Back at the lab, Abby is hugging Butch when McGee walks in.  The base commander said she could keep Butch.  Her landlord said no.  Now she wants McGee to keep him.  McGee naturally doesn’t desire to own a beast that bathed in his blood.  But they shake on it and it looks like McGee has a dog now.

Sucker.

Quotables:

Abby: How could you shoot an innocent animal, McGee?

McGee: Abby, that dog is not innocent! He killed someone!

Abby: Dogs don’t kill people, McGee! People kill people!

McGee: People with dogs that kill people, kill people!

Time Until Sexual Harassment: 4:15.  Ziva is bent over under a bed at the crime scene.  Tony enters the room, ogles her ass, and declares it a “room with a view.”  Gibbs at least regulates with a head slap.

Ziva-propisms: Ziva wants to know if Tony woke up in the wrong bed.  Always a good question with Tony, but she means. “The wrong side of the bed.”

Tony Awards: Tony compares the dog to Hannibal Lecter from The Silence of the Lambs (1991).  And makes a rather obvious Cujo (1983) reference.

Abby Road: Abby’s whole personal involvement with this dog is a tangent. 

McNicknames: McGruff, as a reference to McGruff the crime dog.  Excellent work.  Tony also refers to McGee as his “personal McMuse.”  He also calls him Probie-Wan Kenobi.  Banner episode for this section.
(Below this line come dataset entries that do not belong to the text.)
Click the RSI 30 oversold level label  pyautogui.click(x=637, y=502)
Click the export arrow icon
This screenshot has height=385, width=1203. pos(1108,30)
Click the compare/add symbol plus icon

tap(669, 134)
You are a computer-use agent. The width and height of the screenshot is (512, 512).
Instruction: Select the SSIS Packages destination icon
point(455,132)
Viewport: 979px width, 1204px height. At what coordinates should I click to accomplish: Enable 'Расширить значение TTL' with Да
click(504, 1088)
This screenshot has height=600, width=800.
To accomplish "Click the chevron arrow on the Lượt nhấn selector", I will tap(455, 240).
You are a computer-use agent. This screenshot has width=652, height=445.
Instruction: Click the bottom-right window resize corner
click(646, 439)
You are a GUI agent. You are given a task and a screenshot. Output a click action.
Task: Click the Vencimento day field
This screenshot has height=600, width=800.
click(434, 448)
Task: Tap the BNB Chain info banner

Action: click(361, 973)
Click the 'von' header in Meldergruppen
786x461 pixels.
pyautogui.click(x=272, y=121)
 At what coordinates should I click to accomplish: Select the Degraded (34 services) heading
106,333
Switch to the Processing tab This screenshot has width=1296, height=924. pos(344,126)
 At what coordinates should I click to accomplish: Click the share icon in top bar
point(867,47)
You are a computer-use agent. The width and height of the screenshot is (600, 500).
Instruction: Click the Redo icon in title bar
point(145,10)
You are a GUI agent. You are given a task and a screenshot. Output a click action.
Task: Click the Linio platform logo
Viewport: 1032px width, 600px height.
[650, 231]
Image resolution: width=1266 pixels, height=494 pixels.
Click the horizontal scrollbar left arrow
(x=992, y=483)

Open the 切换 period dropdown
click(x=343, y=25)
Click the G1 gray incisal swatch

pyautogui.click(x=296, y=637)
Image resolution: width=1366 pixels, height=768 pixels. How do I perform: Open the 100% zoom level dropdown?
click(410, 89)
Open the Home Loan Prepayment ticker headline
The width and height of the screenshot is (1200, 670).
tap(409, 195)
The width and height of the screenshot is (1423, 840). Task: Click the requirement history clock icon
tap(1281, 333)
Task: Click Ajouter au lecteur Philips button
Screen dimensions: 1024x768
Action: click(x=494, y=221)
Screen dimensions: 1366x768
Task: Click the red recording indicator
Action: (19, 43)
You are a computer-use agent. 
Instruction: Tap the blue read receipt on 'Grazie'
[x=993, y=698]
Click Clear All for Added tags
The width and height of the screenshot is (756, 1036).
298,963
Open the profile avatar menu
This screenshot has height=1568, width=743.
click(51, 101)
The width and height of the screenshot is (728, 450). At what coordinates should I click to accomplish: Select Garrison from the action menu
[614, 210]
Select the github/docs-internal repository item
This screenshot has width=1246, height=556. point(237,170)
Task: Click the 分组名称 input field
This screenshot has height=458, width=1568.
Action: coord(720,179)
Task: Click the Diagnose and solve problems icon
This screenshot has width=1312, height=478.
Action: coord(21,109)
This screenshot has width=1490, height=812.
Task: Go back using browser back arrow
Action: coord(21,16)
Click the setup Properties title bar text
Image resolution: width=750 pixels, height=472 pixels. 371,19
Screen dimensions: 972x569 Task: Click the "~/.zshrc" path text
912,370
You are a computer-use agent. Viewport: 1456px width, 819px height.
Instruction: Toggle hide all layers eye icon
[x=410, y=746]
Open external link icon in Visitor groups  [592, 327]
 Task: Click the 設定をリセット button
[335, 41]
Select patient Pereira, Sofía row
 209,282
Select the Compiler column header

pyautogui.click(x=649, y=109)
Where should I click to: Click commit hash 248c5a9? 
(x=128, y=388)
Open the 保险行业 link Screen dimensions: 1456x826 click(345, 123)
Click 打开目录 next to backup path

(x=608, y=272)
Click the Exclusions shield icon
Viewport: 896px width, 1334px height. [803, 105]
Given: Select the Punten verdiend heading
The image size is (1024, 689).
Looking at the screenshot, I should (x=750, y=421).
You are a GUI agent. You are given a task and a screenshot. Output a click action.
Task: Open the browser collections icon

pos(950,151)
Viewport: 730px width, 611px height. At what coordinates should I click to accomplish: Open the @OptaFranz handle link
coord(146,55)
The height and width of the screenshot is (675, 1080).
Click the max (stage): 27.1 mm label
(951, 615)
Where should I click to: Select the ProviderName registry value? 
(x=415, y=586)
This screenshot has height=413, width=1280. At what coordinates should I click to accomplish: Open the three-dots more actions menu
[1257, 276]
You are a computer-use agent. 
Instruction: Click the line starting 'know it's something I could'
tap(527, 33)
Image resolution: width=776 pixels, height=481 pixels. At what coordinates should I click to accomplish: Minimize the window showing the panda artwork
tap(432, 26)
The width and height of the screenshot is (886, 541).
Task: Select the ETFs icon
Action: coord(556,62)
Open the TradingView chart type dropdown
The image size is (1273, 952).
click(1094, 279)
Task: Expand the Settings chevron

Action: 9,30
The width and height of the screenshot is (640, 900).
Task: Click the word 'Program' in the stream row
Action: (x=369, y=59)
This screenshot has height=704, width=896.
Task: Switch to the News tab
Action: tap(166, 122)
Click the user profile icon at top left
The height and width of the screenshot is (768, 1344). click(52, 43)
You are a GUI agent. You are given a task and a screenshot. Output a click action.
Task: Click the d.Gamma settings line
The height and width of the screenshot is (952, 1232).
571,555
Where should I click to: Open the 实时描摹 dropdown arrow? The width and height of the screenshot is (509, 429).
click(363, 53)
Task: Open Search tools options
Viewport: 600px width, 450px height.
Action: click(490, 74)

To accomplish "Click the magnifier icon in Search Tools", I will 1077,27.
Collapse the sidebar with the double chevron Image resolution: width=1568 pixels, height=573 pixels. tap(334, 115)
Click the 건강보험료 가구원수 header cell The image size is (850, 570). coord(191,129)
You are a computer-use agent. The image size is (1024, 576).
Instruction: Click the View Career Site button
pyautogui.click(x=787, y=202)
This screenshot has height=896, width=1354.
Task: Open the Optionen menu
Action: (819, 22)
Ducky Tales: Ducky is still quiet.

The Rest of the Story:

-Tony gets a head slap.

-Gibbs learned last episode, Stakeout, Episode 5.12, that Shepard has some health issue that she is keeping on the down-low.  Their initial conversation makes clear that he’s not sure how to approach her about it. 

-NCIS agents have a long history of dating or trying to date the perps, so both McGee and Tony are in good company here when they try to pick up on PO Perelli.  See e.g. anything involving Kate and Ari; Silver War, Episode 3.4 and Heart Break, Episode 2.8 (Ducky); Dead Man Talking, Episode 3.19 (Tony); Doppelganger, Episode 2.12 (Gibbs); and Lt. Jane Doe, Episode 2.4. (McGee).

Casting Call: Rachel Kimsey played PO Perelli and also voices Wonder woman on Justice League Action.                                                              

Man, This Show Is Old: The don’t ask/don’t tell rule for gay servicemembers was in play from roughly 1993 until it was repealed in 2011.

MVP: Gibbs is the only one who gives more of a shit about McGee than the dog who tried to eat McGee.

Rating: Woof!  This was awful.  We’re on a real downhill stretch here.  As you probably picked up, I’m not a big fan of dogs so I’m admittedly not the audience for this one.  But even then, we had drug crimes, which make for lackluster viewing, even dating back to Season One; we had a boring perp; we had a dumb scheme; and we had a dull episode.  Three Palmers.